[Collected data entries]
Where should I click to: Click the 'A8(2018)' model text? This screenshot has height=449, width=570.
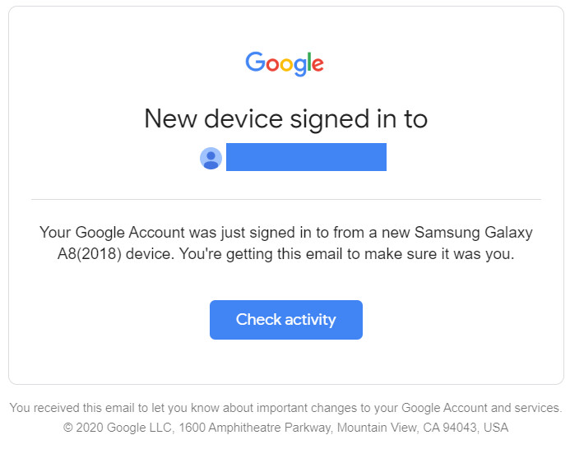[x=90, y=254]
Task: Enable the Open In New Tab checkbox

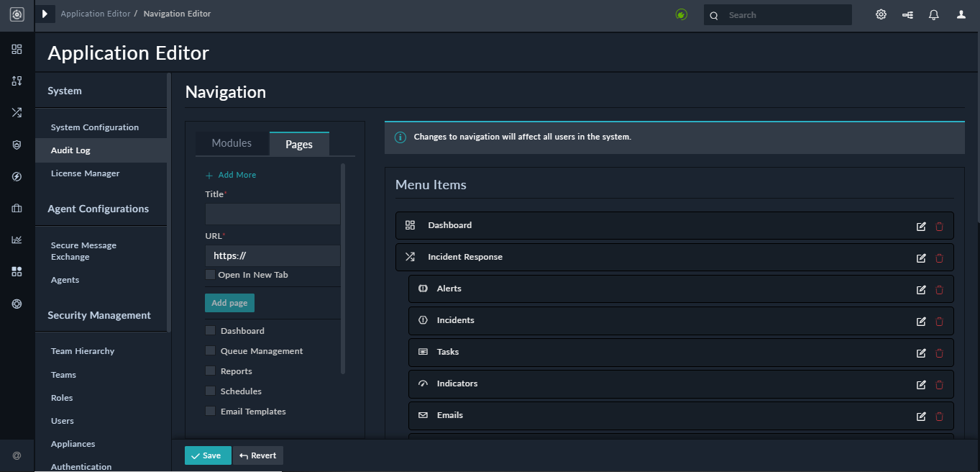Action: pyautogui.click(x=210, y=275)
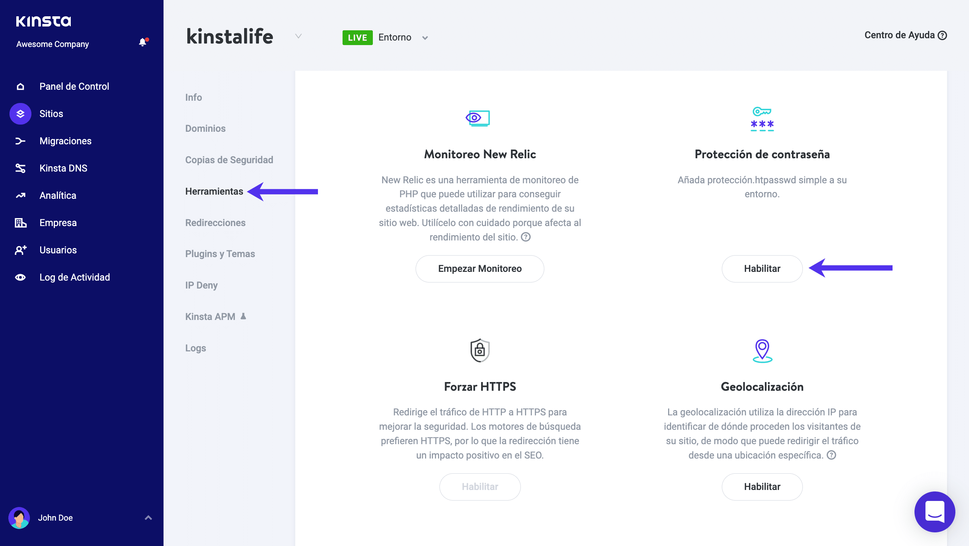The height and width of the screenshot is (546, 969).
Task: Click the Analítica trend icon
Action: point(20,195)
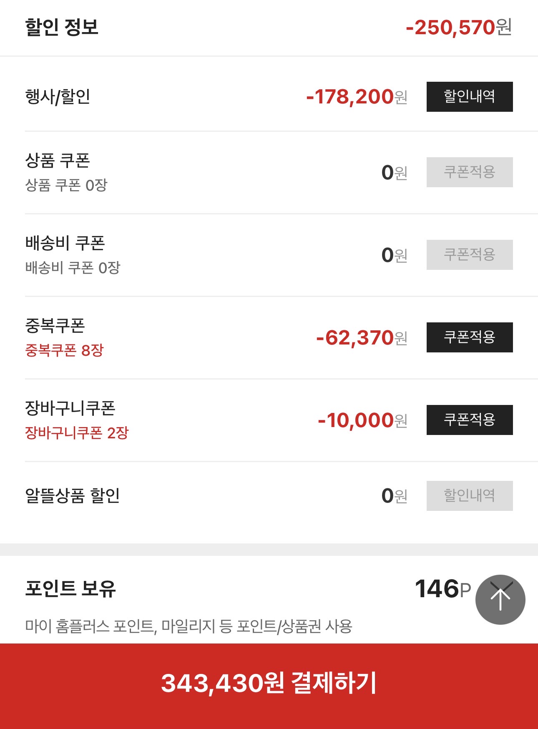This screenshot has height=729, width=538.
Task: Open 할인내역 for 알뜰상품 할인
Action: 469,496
==
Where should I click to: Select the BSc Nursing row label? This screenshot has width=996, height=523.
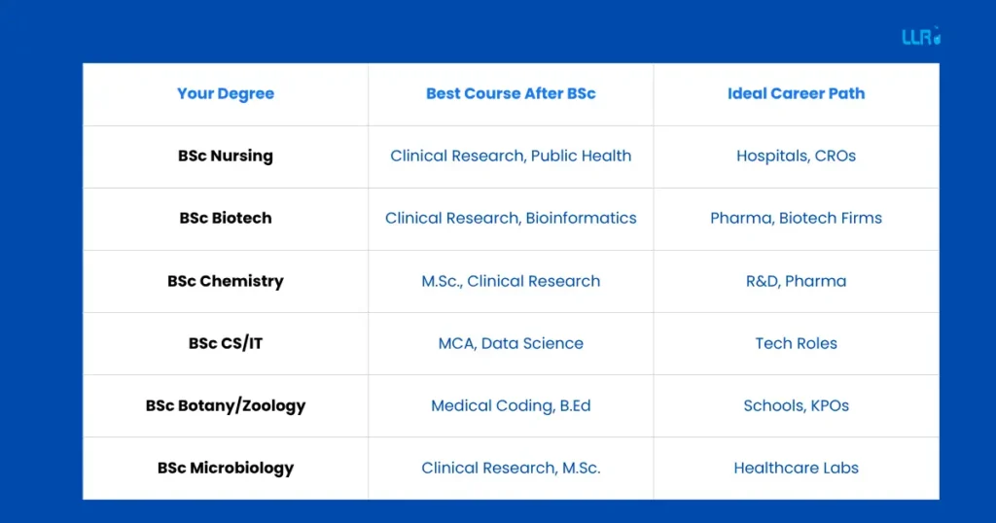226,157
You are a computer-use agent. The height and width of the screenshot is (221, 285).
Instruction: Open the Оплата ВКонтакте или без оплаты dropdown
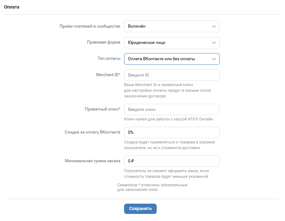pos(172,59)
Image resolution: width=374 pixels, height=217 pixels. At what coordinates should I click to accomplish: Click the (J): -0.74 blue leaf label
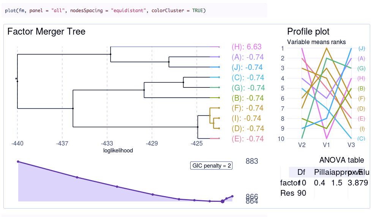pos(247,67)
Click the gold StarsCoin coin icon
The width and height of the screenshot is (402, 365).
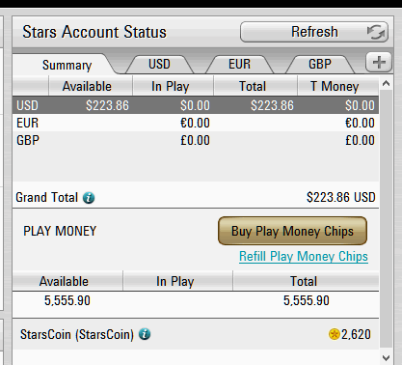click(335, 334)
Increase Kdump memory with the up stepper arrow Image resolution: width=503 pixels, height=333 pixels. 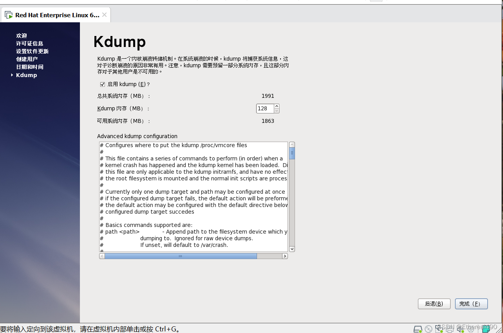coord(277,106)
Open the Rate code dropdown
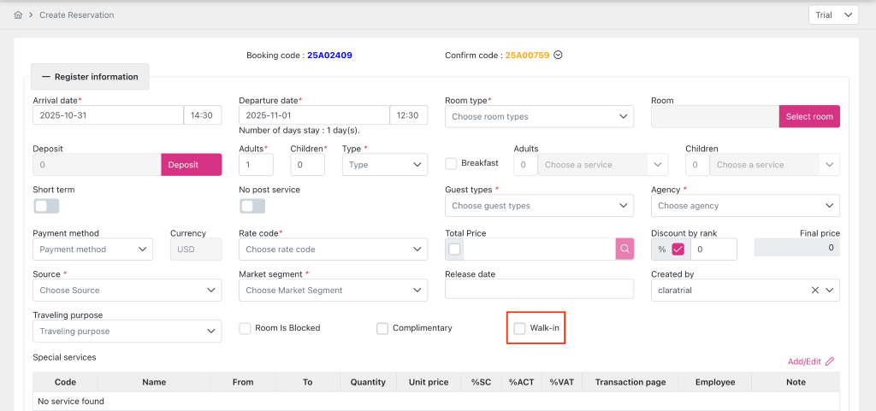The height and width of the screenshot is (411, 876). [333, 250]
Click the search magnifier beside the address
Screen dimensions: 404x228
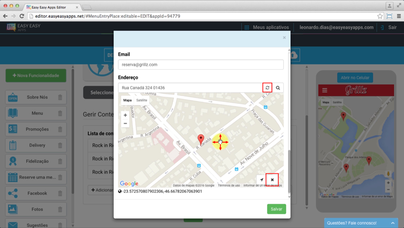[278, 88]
---
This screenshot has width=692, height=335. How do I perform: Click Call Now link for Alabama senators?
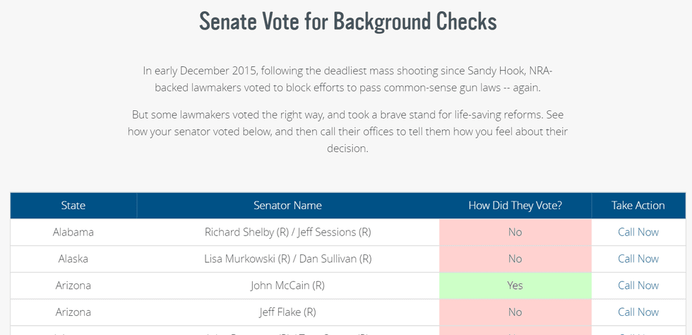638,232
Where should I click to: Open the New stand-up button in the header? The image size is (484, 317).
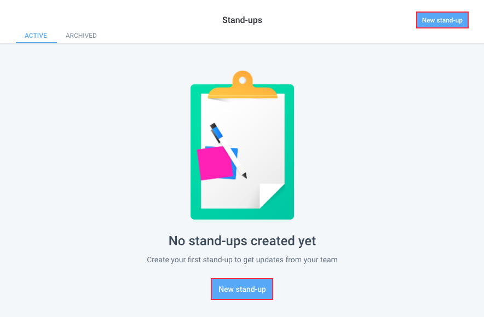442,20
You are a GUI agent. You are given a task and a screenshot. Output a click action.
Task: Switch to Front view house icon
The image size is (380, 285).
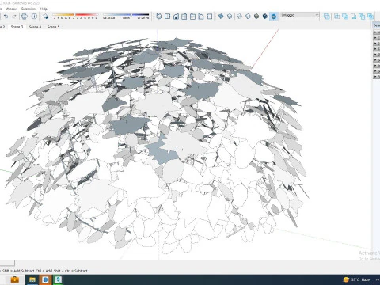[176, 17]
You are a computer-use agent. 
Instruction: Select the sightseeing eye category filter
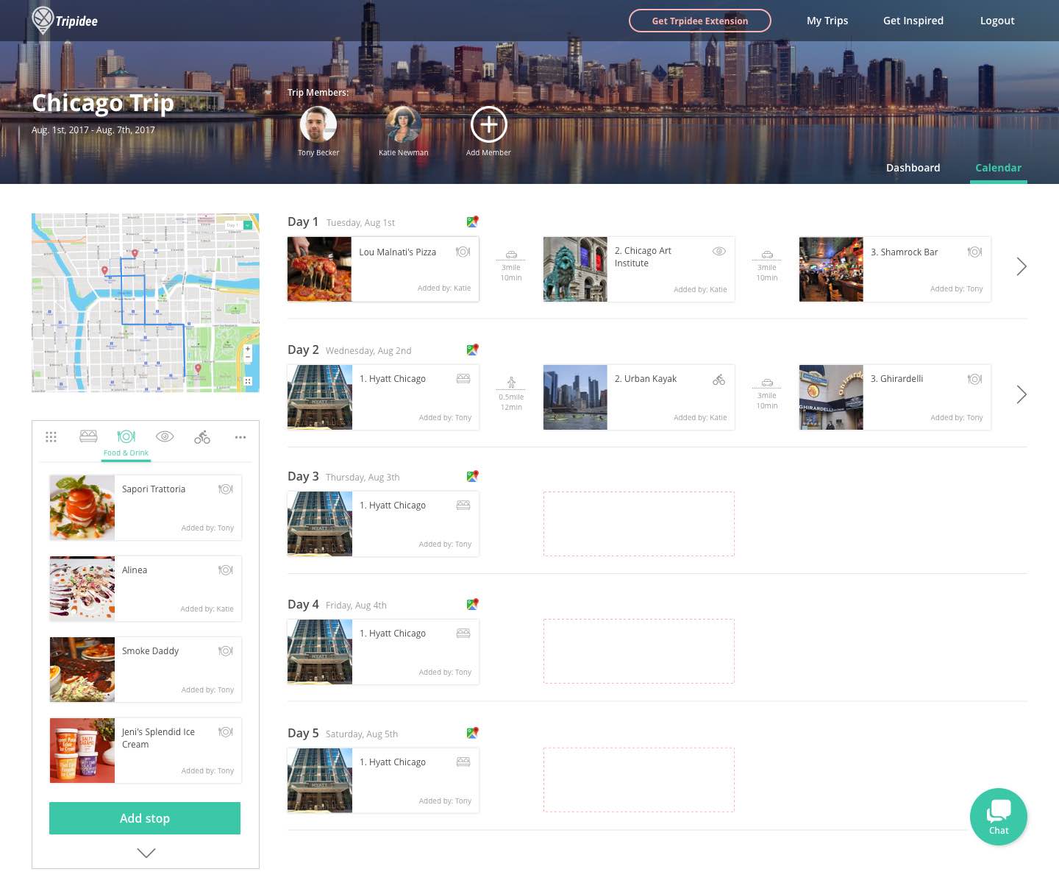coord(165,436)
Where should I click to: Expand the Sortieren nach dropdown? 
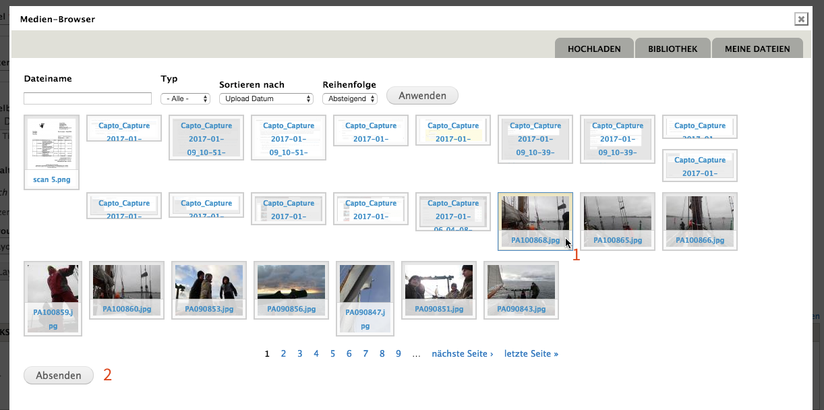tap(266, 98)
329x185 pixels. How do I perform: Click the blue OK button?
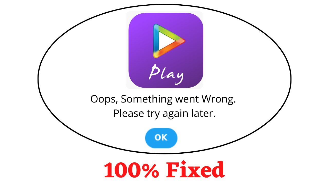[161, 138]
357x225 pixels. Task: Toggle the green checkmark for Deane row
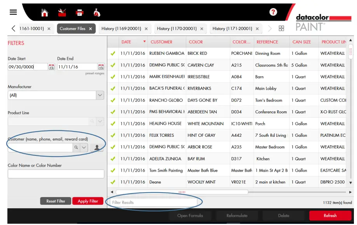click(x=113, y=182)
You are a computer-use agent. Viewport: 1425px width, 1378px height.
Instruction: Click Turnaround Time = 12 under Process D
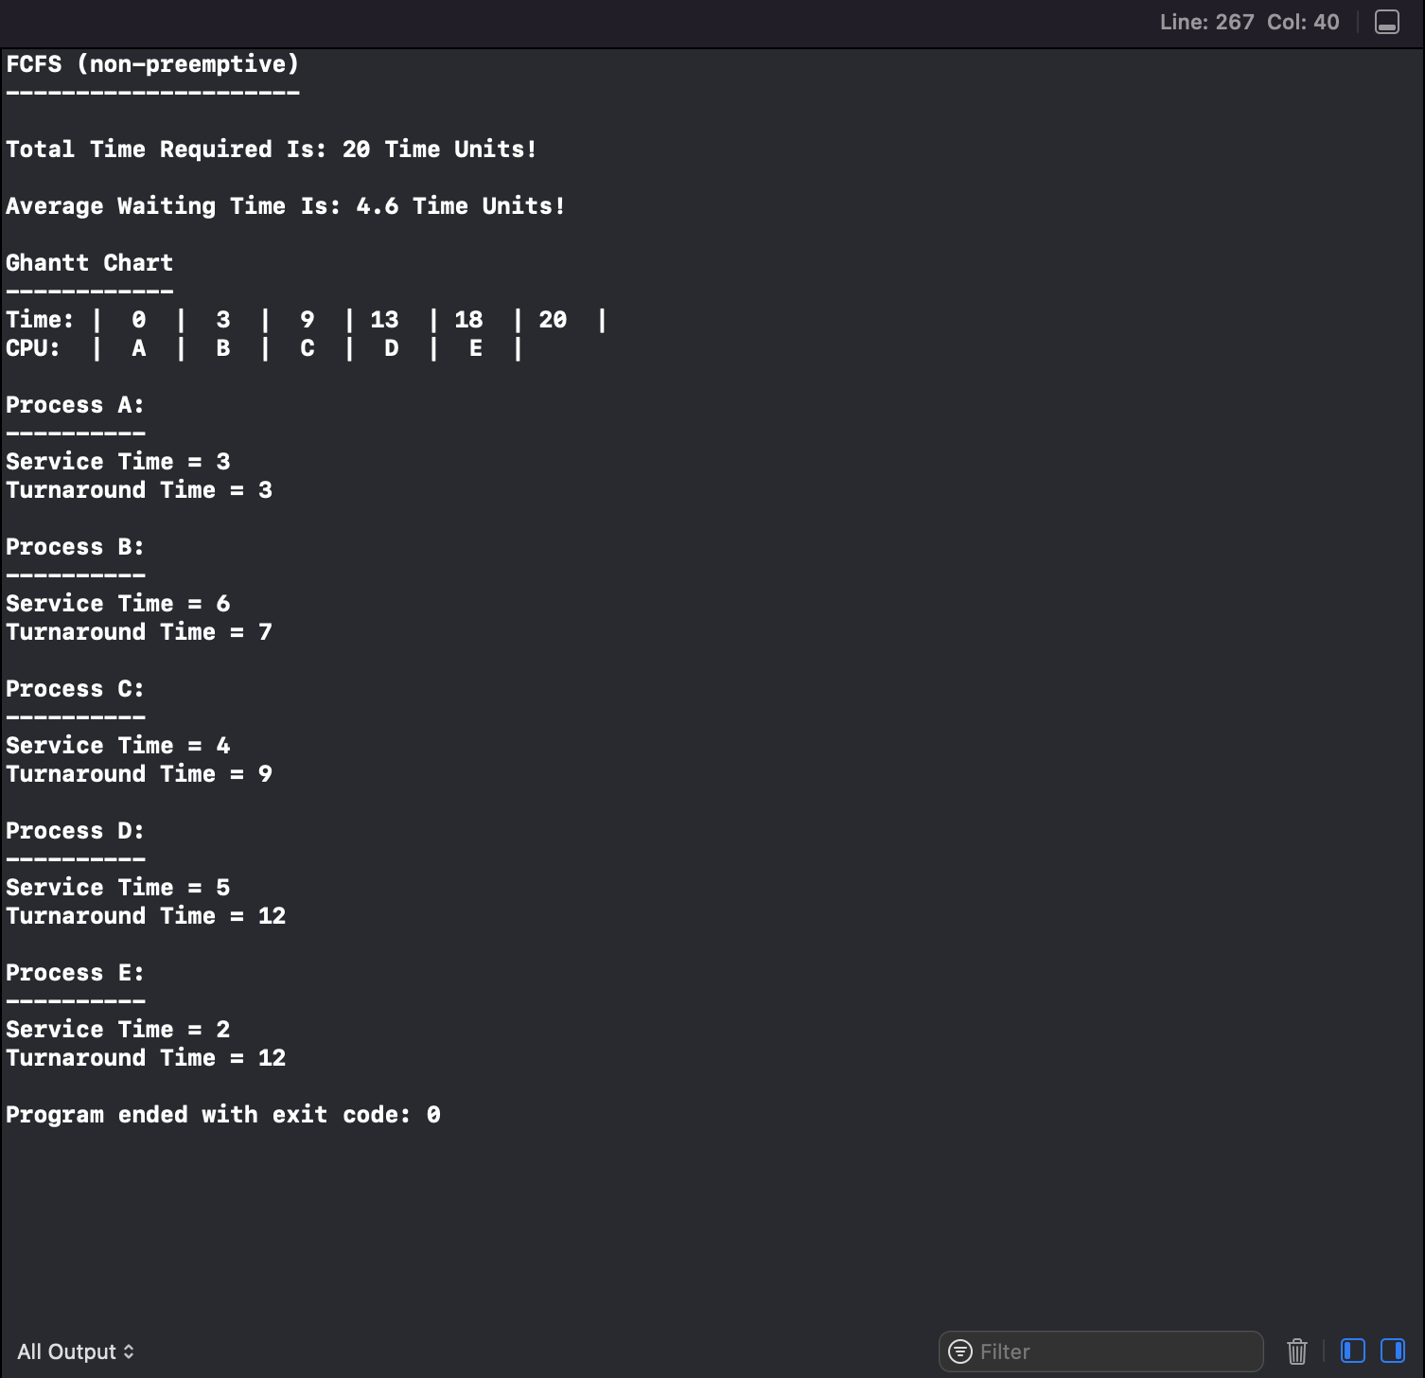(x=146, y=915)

**Exercise requirements**
Which lines of the data contain the string "size"? Pull out each of those lines in full, matching case exactly.

**Solution to the problem**
Where should I click to: Open the New stand-up button in the header? The image size is (484, 317).
The image size is (380, 285).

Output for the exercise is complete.